Early research and development project rapidly evolves into USAF program of record.
BAE Systems autonomy-based mission planning software transitions from DARPA to the U.S. Air Force.

When the U.S. Defense Advanced Research Projects Agency (DARPA) put out the call for innovative, next-generation, autonomy-based mission planning technology, BAE Systems’ FAST Labs™ research and development organization answered. After a highly successful multi-phase program, that mission-critical technology is now quickly transitioning to be deployed by the U.S. Air Force.

DIRECT from RSPACE: Our DIRECT software (Distributed, Interactive, Command-and-Control Tool) was developed under a previously announced contract with DARPA as part of the agency’s Resilient Synchronized Planning and Assessment for the Contested Environment (RSPACE) program. The program’s mission is to improve the resiliency of air mission planning for the military by providing decision aids backed by human-centered artificial intelligence that can help air operators better control daily operations in a complex battlespace.

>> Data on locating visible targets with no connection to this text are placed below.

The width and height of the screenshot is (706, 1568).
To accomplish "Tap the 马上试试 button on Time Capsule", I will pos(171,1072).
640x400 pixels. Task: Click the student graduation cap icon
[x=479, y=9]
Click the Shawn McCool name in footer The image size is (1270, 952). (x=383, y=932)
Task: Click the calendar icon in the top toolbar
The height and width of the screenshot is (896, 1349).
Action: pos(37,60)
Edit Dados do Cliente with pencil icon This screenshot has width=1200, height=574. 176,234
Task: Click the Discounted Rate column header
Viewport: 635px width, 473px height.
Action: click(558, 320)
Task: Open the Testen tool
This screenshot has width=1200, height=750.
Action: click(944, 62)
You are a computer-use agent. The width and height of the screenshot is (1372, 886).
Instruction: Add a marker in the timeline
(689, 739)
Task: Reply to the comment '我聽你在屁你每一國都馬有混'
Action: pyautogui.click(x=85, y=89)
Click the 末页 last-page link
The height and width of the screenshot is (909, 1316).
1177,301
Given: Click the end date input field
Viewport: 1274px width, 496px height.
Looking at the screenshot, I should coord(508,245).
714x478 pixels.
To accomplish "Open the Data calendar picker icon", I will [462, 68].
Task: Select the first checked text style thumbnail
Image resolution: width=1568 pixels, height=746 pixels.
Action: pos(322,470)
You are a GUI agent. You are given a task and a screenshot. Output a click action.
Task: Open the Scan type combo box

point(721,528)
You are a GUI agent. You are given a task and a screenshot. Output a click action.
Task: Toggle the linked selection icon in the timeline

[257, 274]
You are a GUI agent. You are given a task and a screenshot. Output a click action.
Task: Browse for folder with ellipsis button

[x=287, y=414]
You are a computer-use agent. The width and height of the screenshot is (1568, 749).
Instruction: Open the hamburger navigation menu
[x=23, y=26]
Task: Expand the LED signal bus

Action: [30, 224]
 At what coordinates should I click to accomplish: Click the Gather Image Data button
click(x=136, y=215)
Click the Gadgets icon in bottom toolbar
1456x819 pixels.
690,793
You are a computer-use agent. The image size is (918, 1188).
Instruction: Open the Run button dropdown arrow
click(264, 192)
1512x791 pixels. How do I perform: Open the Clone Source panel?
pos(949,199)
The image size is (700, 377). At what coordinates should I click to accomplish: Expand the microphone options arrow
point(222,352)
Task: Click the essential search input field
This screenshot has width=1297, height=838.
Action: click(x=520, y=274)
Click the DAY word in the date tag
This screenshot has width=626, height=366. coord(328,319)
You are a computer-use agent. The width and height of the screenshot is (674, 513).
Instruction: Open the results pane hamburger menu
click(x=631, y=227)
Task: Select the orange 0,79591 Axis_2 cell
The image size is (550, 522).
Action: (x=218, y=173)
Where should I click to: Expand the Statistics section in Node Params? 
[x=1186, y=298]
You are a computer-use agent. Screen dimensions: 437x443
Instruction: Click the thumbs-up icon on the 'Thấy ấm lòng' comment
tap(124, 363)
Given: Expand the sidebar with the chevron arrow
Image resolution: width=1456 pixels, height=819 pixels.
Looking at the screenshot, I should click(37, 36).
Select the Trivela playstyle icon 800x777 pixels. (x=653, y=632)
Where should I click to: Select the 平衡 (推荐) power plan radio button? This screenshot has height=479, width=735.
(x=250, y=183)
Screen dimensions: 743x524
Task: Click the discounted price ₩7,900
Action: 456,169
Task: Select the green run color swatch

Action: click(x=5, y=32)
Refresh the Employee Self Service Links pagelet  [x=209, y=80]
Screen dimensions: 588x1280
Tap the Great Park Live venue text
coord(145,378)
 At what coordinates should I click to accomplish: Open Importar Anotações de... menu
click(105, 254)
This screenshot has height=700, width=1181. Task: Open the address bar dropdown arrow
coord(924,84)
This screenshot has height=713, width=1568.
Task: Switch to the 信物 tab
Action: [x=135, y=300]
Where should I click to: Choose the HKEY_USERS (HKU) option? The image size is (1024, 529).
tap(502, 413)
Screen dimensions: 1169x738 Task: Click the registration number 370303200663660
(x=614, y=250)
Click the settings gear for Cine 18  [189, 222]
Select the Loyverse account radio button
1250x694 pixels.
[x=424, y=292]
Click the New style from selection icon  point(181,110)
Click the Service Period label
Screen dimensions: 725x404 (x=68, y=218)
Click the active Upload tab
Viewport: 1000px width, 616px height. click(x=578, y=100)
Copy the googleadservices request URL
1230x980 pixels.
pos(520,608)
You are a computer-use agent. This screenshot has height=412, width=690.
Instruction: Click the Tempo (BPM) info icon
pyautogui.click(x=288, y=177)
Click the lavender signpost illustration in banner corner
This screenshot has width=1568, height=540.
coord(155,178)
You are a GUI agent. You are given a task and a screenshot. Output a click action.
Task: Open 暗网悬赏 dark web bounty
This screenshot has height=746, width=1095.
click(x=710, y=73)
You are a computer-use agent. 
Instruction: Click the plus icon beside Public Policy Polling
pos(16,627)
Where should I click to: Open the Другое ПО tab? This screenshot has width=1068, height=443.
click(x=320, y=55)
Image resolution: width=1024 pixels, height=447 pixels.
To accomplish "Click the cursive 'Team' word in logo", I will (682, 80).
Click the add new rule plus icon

“Over the course of just a few years, our DIRECT autonomy technology has proven itself to be deployment-ready and will serve as the key mission planning system for the Air Force,” said Chris Eisenbies, product line director of FAST Labs’ Autonomy, Control, and Estimation at BAE Systems. “This unusually rapid transition from DARPA to the U.S. Air Force marks a significant milestone in the ongoing maturation of autonomy technology.”

DIRECT software impact to battle management: Our DIRECT software was designed to improve air battlespace awareness. Using assessment analytics, the software provides an easy-to-use visual interface to generate real-time alerts so operators can evaluate and prioritize areas of concern during the planning and execution of a mission. The software also dynamically adjusts to limited and unreliable communications to ensure mission continuity. The ability to be able to request specific data points from specific sensors within a highly distributed setting enables the DIRECT software to stitch together a more cohesive view of the environment that minimizes how much communications bandwidth is required by orders of magnitude over what traditional tactical data links require.

During the DARPA program, our DIRECT software successfully completed a number of key milestones, including multiple live demonstrations using operational units and data in the Air Force’s own Air Operations Center (AOC) environment. Our ability to leverage an autonomy portfolio that is backed by 20 years of expertise has contributed to the success of the program.

The transition: develop, disrupt, and deploy

We worked through the Air Force Lifecycle Management Center’s Kessel Run initiative to enhance and accelerate the delivery of this mission-critical software. We became the first vendor to successfully transition technology through this process, marking a significant advancement in the ongoing mission of rapid technology acquisition. In fact, the speed of this transition from DARPA program to USAF in less than five years and at a total cost of approximately $13 million is transformative. It highlights our ability to develop innovative technology and disrupt the acquisition process while remaining laser-focused on deploying core technology to our warfighters faster.